- WHAT THIS TASK INVOLVES -
Write out the stretch of lines below that begins at the line with "Instruction: Click the Barbering" and ends at the line with "Given: Click the Valuation Check heading", including both, exactly as given and nothing more.

☆ ☆ ☆ ☆

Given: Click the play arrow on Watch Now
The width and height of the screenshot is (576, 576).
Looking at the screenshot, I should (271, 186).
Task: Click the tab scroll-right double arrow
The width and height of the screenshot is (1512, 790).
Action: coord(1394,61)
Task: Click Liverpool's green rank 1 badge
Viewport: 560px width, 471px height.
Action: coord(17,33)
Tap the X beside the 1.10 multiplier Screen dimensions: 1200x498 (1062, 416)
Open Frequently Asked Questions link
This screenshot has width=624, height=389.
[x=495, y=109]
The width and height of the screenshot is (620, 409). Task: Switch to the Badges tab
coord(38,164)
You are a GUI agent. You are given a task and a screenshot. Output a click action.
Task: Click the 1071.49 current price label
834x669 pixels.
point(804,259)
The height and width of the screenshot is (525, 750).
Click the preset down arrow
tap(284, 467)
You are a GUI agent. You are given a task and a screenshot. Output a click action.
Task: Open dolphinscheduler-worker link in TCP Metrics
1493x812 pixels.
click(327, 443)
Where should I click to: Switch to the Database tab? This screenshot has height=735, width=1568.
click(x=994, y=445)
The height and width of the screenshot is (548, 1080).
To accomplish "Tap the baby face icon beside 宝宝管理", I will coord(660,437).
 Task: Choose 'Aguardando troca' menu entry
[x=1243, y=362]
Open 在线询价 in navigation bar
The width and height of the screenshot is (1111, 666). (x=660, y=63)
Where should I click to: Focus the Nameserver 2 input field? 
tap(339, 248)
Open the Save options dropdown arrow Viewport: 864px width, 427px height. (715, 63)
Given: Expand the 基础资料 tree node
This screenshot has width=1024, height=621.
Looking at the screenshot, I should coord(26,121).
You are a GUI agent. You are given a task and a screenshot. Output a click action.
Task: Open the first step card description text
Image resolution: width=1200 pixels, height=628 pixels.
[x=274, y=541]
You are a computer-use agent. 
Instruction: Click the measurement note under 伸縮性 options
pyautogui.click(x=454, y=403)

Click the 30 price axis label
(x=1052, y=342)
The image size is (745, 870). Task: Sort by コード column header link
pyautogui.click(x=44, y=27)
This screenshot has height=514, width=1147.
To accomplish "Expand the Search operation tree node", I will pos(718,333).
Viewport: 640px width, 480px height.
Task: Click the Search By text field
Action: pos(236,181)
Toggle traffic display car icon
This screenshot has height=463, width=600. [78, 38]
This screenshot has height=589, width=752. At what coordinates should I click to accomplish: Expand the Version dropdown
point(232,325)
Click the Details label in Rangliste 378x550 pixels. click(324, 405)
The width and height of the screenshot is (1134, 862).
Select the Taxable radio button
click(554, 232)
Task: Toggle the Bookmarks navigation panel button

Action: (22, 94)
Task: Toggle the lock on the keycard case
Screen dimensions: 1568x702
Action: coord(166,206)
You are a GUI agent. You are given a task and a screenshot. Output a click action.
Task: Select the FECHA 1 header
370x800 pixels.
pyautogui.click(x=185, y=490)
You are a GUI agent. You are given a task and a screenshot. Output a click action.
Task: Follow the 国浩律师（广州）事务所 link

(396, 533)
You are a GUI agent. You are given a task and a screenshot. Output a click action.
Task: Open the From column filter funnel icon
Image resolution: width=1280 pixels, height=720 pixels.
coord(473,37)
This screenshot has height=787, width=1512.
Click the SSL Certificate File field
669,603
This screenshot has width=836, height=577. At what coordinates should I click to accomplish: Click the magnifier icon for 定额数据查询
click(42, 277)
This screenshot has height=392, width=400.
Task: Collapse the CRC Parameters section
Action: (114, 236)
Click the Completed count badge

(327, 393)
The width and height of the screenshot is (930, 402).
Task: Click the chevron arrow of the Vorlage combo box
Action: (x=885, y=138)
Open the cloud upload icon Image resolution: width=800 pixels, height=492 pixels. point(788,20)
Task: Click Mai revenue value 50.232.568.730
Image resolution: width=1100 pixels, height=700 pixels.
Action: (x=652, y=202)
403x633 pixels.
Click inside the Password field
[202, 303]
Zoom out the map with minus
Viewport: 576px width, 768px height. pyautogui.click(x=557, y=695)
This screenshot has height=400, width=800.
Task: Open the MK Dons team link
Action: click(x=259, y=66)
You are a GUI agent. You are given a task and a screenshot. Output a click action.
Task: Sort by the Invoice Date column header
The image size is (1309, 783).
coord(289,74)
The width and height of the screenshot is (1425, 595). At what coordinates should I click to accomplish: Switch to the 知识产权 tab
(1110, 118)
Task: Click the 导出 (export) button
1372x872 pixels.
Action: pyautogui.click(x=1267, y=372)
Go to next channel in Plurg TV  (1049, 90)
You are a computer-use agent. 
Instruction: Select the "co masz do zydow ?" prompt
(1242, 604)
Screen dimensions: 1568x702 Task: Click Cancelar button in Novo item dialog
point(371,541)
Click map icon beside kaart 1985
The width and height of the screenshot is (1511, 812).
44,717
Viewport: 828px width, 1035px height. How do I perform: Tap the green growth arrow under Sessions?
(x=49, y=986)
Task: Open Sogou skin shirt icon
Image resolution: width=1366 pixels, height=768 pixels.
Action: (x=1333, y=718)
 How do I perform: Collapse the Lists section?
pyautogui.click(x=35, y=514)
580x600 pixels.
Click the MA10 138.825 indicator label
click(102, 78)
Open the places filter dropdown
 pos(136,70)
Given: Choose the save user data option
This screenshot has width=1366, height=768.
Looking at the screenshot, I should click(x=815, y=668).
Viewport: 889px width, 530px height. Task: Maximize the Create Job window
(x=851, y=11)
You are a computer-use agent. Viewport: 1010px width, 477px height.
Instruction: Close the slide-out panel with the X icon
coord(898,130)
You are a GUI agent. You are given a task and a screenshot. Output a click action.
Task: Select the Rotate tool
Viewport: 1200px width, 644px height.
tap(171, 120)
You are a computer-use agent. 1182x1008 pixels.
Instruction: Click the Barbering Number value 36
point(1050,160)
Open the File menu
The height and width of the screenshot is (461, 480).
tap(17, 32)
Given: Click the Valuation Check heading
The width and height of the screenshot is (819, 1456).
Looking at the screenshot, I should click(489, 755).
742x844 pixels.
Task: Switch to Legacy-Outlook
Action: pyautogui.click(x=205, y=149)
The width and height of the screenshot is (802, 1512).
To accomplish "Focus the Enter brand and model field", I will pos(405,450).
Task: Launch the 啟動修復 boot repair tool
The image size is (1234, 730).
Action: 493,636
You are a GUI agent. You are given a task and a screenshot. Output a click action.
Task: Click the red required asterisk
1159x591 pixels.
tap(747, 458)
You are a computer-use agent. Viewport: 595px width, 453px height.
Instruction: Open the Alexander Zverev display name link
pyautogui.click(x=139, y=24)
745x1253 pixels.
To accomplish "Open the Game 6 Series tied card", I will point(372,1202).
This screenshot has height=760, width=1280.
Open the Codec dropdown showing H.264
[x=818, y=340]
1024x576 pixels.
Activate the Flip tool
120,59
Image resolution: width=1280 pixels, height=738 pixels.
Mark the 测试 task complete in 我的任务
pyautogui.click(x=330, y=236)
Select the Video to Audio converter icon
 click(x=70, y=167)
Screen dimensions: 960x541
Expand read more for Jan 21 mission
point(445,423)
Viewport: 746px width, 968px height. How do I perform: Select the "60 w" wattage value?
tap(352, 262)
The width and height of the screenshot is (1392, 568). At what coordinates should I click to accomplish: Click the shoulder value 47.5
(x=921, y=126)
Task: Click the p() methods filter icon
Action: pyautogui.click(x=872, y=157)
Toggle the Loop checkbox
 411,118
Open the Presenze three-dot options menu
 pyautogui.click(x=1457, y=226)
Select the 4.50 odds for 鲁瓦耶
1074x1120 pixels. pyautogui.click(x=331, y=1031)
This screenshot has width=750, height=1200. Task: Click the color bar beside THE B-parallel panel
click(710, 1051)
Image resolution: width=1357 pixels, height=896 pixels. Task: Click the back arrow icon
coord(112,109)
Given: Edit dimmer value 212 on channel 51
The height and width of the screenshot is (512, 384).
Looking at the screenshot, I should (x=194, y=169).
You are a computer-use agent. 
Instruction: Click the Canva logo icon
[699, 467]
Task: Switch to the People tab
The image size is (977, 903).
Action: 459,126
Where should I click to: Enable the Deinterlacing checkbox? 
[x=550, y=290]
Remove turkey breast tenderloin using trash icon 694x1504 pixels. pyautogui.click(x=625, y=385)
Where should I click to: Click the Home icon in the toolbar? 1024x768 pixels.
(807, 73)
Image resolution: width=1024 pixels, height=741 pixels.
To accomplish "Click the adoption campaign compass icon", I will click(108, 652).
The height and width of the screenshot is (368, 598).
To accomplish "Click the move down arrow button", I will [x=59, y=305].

☆ ☆ ☆ ☆

- TASK RESPONSE -
Instruction: Click the Barbering Number value 36
point(1050,160)
Open the File menu
The height and width of the screenshot is (461, 480).
tap(17, 32)
Given: Click the Valuation Check heading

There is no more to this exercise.